O ministro Alexandre de Moraes, do Supremo Tribunal Federal (STF), determinou que a Polícia Federal cumprisse, na manhã desse sábado (22), o mandado de prisão do ex-presidente Jair Messias Bolsonaro. A ordem judicial estabeleceu que a detenção deveria ocorrer sem o uso de algemas, sem qualquer exposição à imprensa e “com todo o respeito à dignidade” do ex-chefe do Executivo, conforme registrado no despacho encaminhado à Superintendência da Polícia Federal no Distrito Federal. O documento reforça que a atuação policial deveria seguir protocolos que evitassem situações de constrangimento ou espetacularização.

A prisão decretada é de natureza preventiva, o que significa que não há prazo definido para seu término. Segundo Moraes, a medida foi necessária para garantir a ordem pública, uma vez que, de acordo com informações reunidas nos autos, foi convocada uma vigília na porta do condomínio onde Bolsonaro reside.

Essa mobilização, ainda segundo o ministro, teria como objetivo dificultar a ação das autoridades e impedir que a ordem judicial fosse executada de maneira regular. Para o magistrado, a possibilidade de interferência no cumprimento das determinações judiciais justificou a adoção da medida mais rígida.

Bolsonaro já foi condenado pela Primeira Turma do STF a 27 anos e três meses de prisão pela tentativa de golpe de Estado, mas sua prisão atual não decorre diretamente dessa condenação, já que o prazo para a apresentação de recursos ainda está em curso.

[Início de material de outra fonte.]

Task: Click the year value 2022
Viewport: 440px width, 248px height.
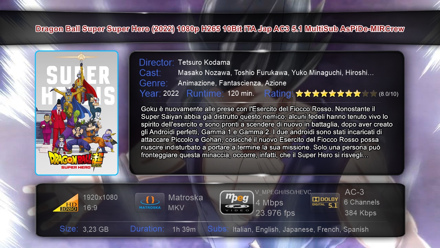Action: pyautogui.click(x=171, y=93)
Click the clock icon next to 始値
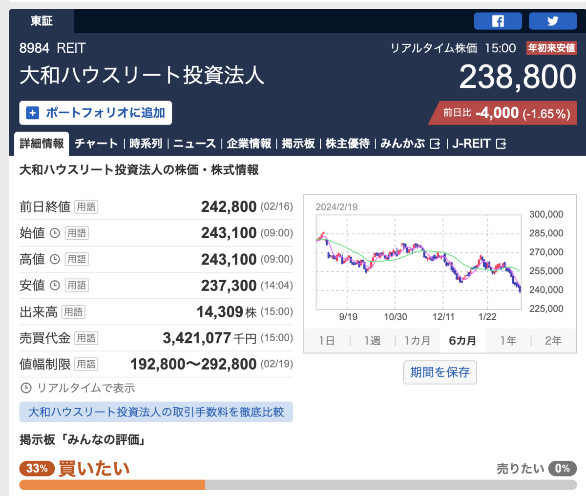Image resolution: width=586 pixels, height=496 pixels. 55,233
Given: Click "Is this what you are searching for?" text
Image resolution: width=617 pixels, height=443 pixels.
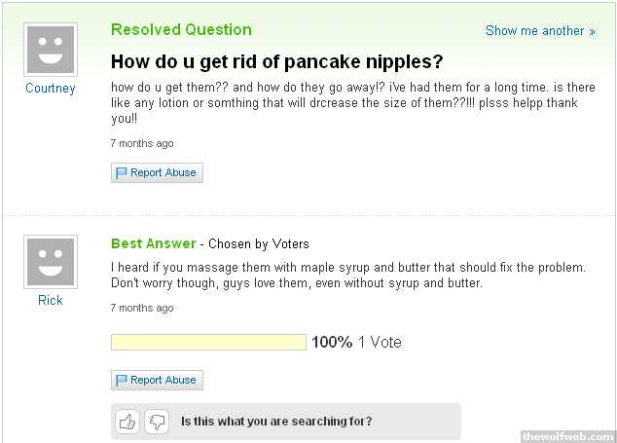Looking at the screenshot, I should 276,422.
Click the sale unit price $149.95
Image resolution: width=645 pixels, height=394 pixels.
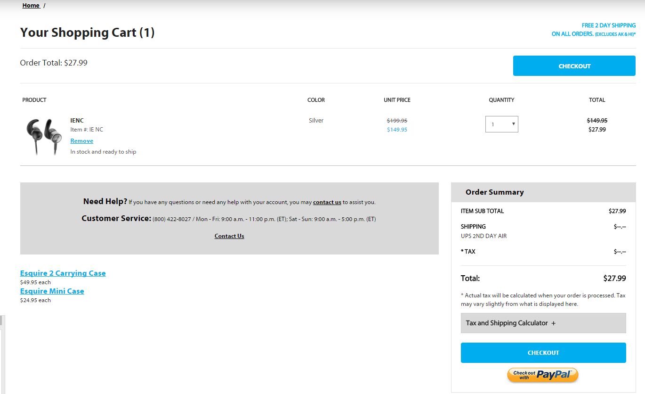397,130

A previsão, segundo o próprio tribunal, é de que os últimos recursos sejam analisados nos próximos dias, o que pode abrir caminho para a execução definitiva da pena.

Crimes

No documento que fundamenta a determinação de prisão preventiva, Moraes lista os crimes pelos quais Bolsonaro foi condenado:

* liderar organização criminosa armada;

* tentativa de abolição violenta do Estado Democrático de Direito;

* golpe de Estado;

* dano qualificado pela violência e grave ameaça, com prejuízo ao patrimônio da União;

* deterioração de patrimônio tombado.

A soma dessas imputações resultou na pena total de 16 anos, 1 mês e 15 dias de prisão. A fase processual atual corresponde aos recursos finais possíveis antes da consolidação definitiva da condenação e do início do cumprimento da pena em regime fechado.

Orientações

O despacho de Moraes também trouxe orientações específicas para a condução da prisão. O ministro determinou que:

* não fossem usadas algemas;

* não houvesse exposição midiática;

* a equipe policial tivesse autonomia para decidir sobre o uso de uniforme e armamento, conforme julgasse necessário para a operação.

Atualmente, Bolsonaro cumpre prisão domiciliar. Sua defesa tenta evitar a transferência para o regime fechado e apresentou, nesta semana, um pedido para que ele permaneça em casa, alegando problemas médicos e risco à vida caso seja encaminhado ao sistema prisional comum. O STF ainda deverá analisar o pedido.